Selected text:
1 For this Melchizedek, king of Salem, priest of the Most High God, met Abraham who was returning from the defeat of kings and blessed him. 2 Abraham apportioned a tenth of everything to him. First, (his name) is translated as “king of righteousness,” then also “king of Salem,” which is “king of peace.” 3 Without father, without mother and no genealogy, not having beginning of days nor the end of life, like the Son of God, he remains a priest continuously.

4 See how great this one is, to whom even the patriarch Abraham gave a tenth of the best spoils! 5 On the one hand, even the descendants of Levi receive the priesthood and by command collect the tenth from the people according to the law, that is, their brothers, even though they descend from the loins of Abraham. 6 But on the other hand, the one without derived descent from them collected the tenth from Abraham and blessed him who had the promises. 7 Without dispute, the lesser is blessed by the greater. 8 Further, in the one case, men who die receive the tithe, but in the other case he is declared as living. 9 So to speak also, through Abraham, Levi who receives the tenth paid the tenth, 10 for he was still in the loins of his ancestor when Melchizedek met him.

Entries shown:
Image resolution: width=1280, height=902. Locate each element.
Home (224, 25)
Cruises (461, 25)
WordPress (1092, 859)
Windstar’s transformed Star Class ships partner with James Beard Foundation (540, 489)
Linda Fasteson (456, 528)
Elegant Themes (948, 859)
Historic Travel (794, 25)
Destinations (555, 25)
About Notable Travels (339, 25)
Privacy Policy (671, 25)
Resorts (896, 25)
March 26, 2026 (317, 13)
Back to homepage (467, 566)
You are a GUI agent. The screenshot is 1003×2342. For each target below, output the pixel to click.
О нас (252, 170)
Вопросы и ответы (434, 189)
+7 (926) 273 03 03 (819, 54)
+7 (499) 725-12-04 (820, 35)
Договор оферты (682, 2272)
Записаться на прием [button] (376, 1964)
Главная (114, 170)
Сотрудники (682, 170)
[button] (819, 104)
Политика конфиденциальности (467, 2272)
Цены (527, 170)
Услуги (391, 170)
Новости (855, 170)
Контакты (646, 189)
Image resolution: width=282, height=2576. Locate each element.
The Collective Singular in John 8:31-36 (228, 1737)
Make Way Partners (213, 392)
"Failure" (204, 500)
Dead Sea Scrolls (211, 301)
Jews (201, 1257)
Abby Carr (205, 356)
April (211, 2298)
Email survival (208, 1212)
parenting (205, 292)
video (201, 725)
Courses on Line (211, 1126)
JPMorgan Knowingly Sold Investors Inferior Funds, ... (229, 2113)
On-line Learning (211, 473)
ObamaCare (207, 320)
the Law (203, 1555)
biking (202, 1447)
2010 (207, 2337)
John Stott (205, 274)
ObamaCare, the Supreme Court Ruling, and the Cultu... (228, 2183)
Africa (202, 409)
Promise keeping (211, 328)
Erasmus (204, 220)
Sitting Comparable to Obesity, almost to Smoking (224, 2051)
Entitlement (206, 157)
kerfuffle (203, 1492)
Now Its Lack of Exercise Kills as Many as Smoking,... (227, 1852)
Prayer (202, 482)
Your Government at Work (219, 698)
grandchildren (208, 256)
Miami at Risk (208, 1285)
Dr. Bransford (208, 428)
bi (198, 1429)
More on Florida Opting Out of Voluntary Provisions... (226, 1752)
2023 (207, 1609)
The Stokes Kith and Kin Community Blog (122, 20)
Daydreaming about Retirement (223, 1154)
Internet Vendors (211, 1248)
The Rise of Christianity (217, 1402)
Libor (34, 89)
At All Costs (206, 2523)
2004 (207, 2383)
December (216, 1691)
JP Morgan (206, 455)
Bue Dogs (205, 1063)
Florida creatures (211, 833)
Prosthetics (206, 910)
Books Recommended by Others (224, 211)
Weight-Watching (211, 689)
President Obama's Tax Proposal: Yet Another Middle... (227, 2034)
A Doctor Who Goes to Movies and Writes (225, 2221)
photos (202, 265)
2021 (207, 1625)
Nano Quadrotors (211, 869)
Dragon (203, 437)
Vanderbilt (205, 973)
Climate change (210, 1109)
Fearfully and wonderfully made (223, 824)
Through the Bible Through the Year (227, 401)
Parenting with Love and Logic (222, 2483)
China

Exercise details: Rewrite the passage about Melchizedek from "1 For this Melchizedek, king" to "a priest continuously.", replacing "Melchizedek" with "Melchisedec" wherever it occurs.

Solved exercise:
1 For this Melchisedec, king of Salem, priest of the Most High God, met Abraham who was returning from the defeat of kings and blessed him. 2 Abraham apportioned a tenth of everything to him. First, (his name) is translated as “king of righteousness,” then also “king of Salem,” which is “king of peace.” 3 Without father, without mother and no genealogy, not having beginning of days nor the end of life, like the Son of God, he remains a priest continuously.